==== Records shown

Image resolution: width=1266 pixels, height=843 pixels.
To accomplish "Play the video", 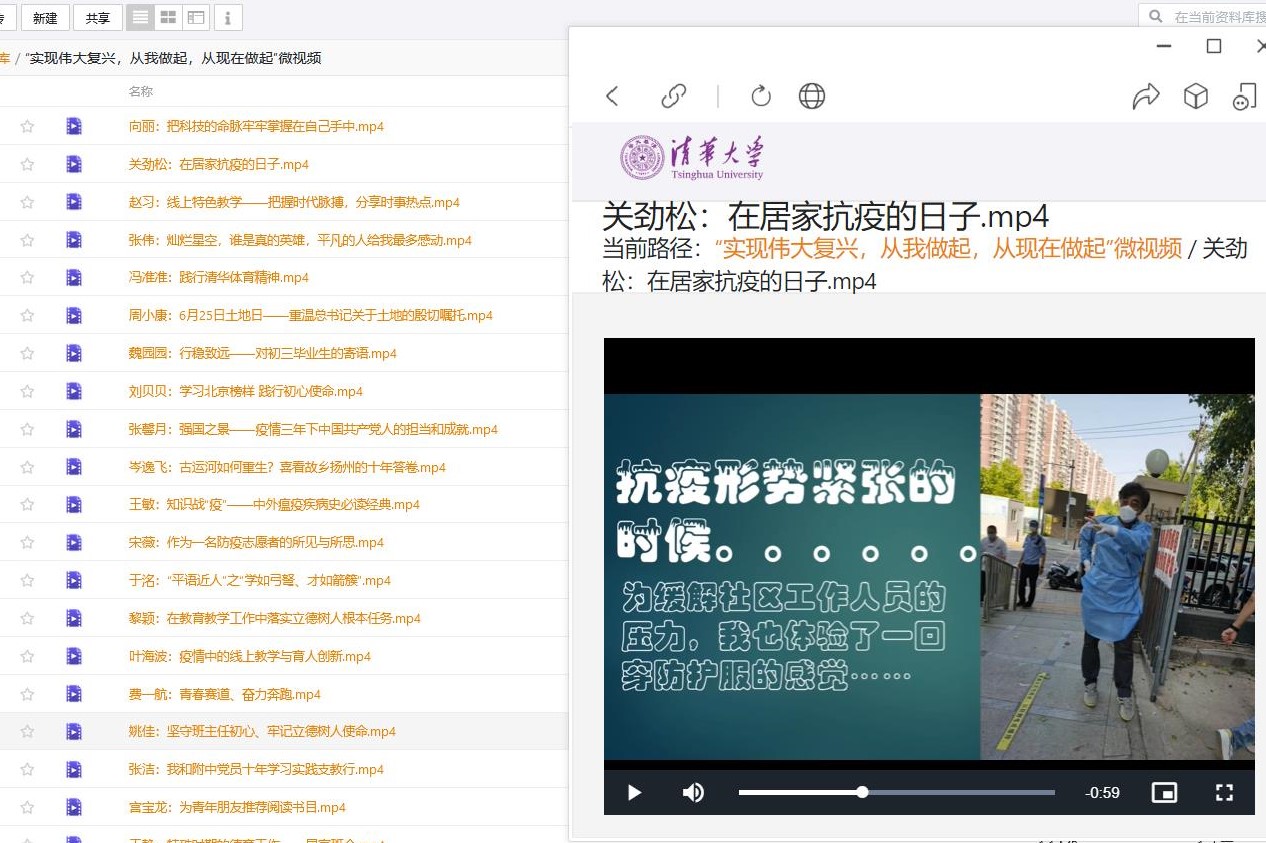I will 634,793.
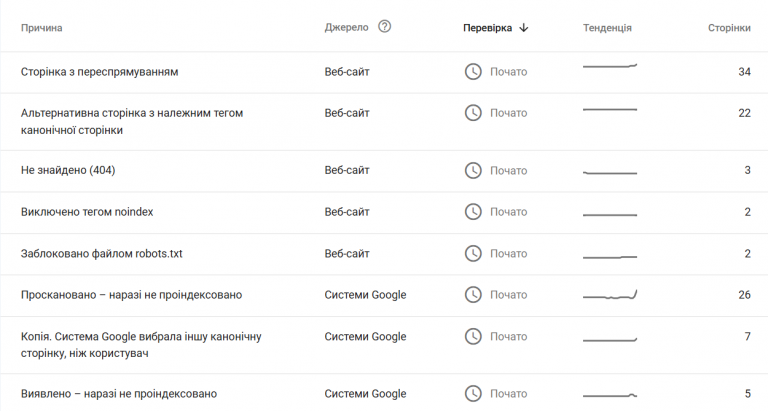Click the Тенденція column header

point(607,28)
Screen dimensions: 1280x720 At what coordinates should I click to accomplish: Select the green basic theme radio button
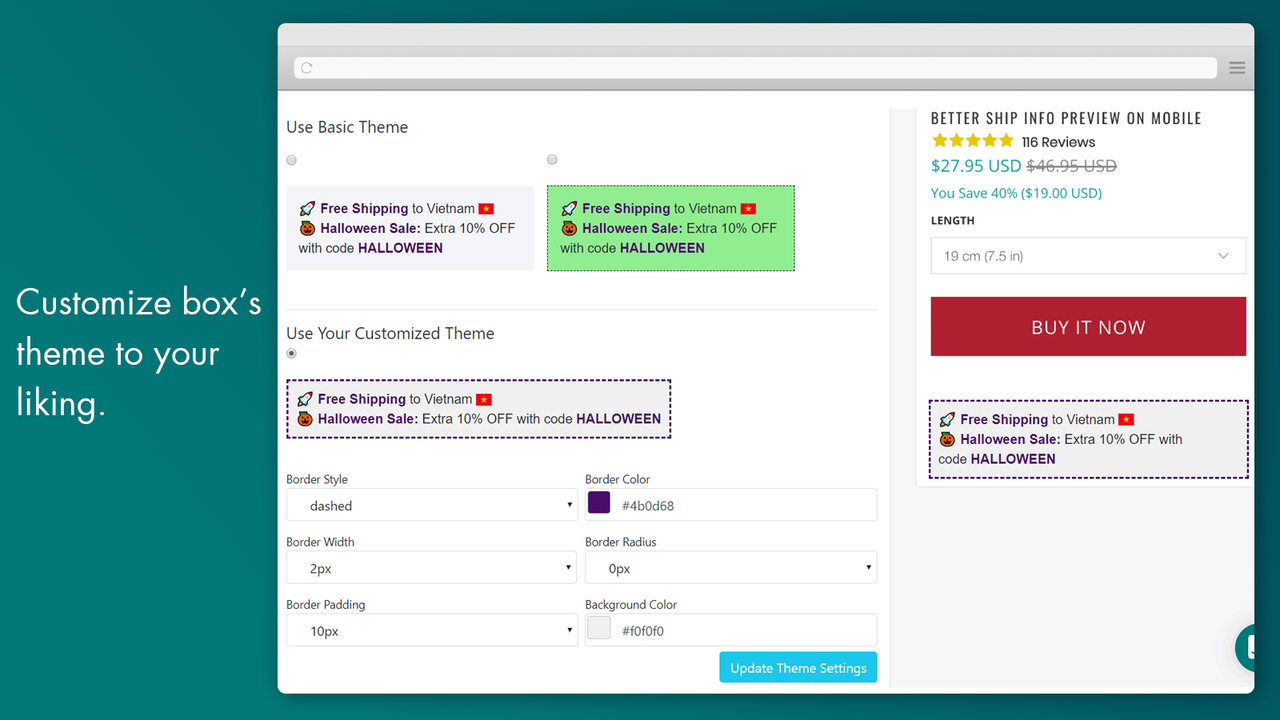coord(551,159)
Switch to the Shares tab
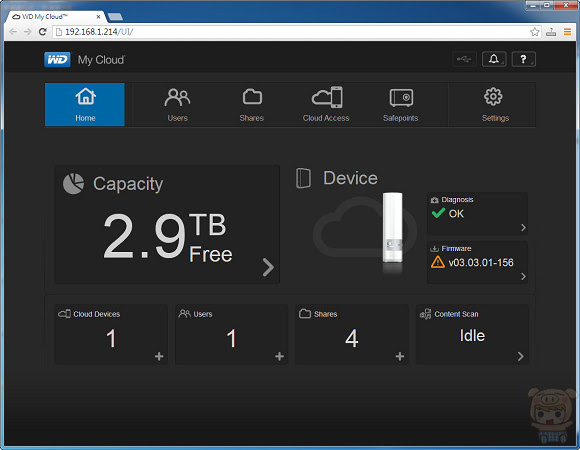 click(x=252, y=104)
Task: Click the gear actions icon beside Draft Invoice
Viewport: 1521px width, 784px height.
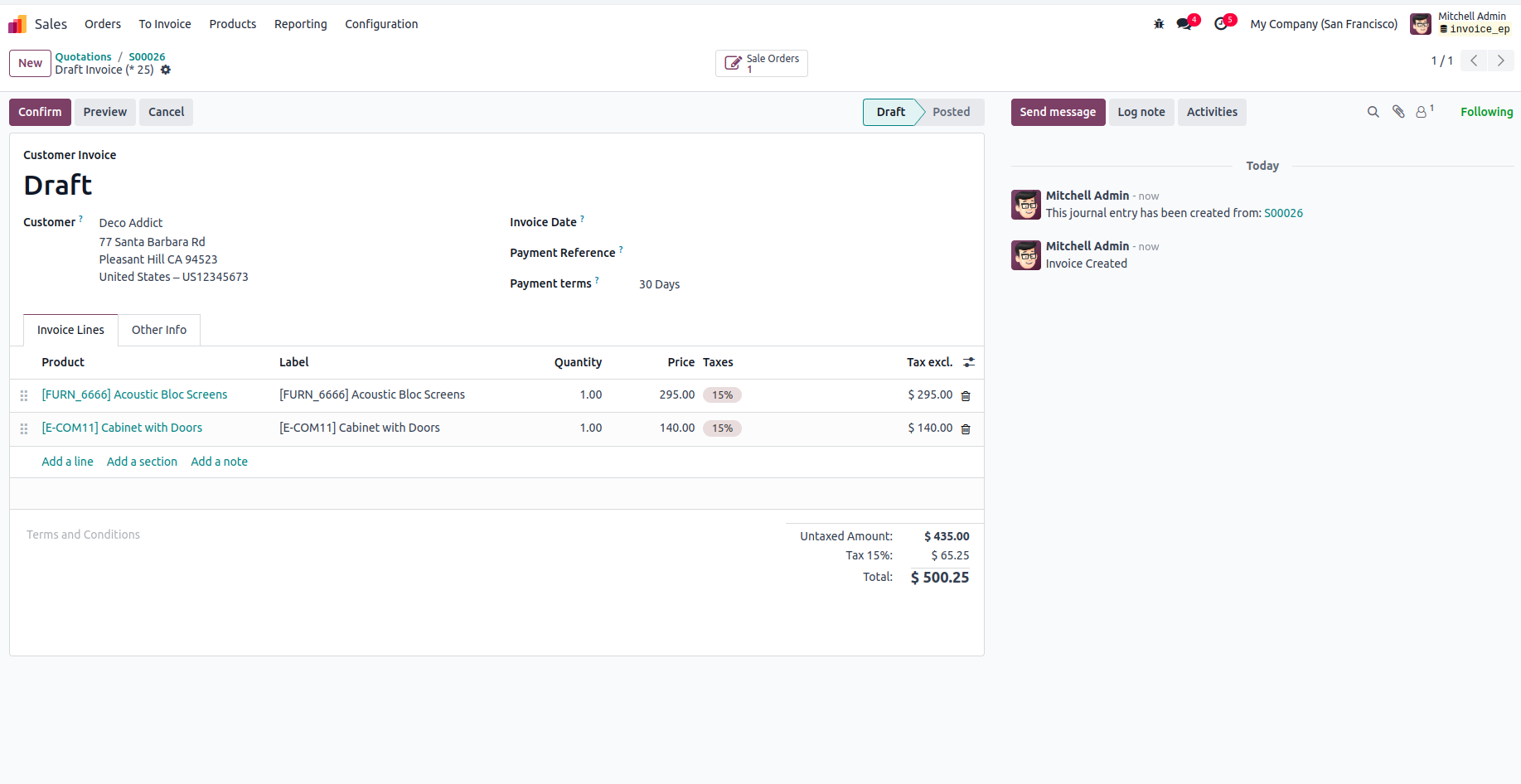Action: point(166,70)
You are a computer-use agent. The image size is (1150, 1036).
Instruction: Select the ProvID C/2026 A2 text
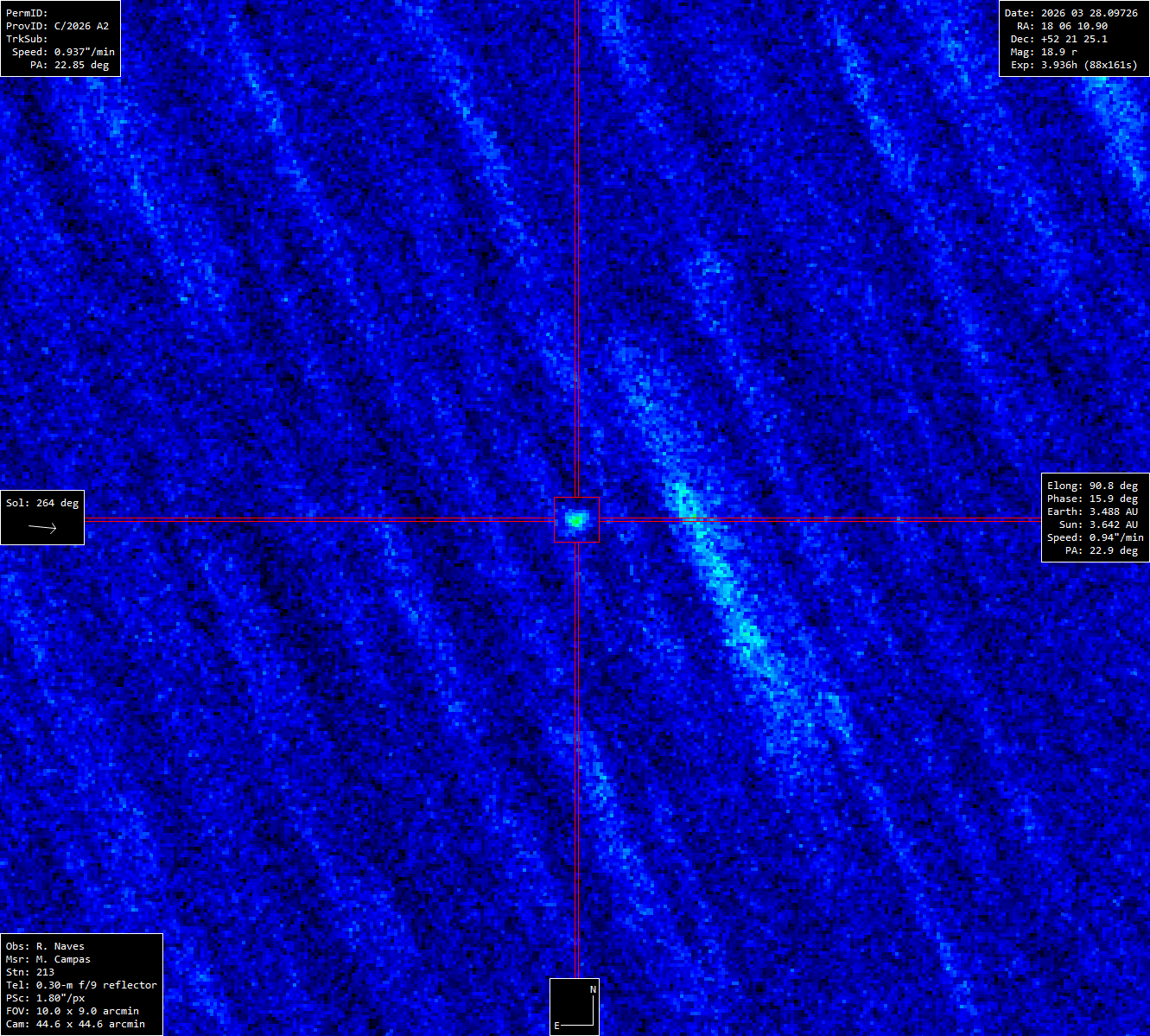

========

Assignment:
Please transcribe, word for word, every line from the one containing "Task: Click the" through the last line of the records, both included, and leave the pictures out.

Task output:
Task: Click the gear actions icon beside Draft Invoice
Viewport: 1521px width, 784px height.
Action: point(166,70)
You are a computer-use agent. The image size is (1150, 1036).
Instruction: Select the ProvID C/2026 A2 text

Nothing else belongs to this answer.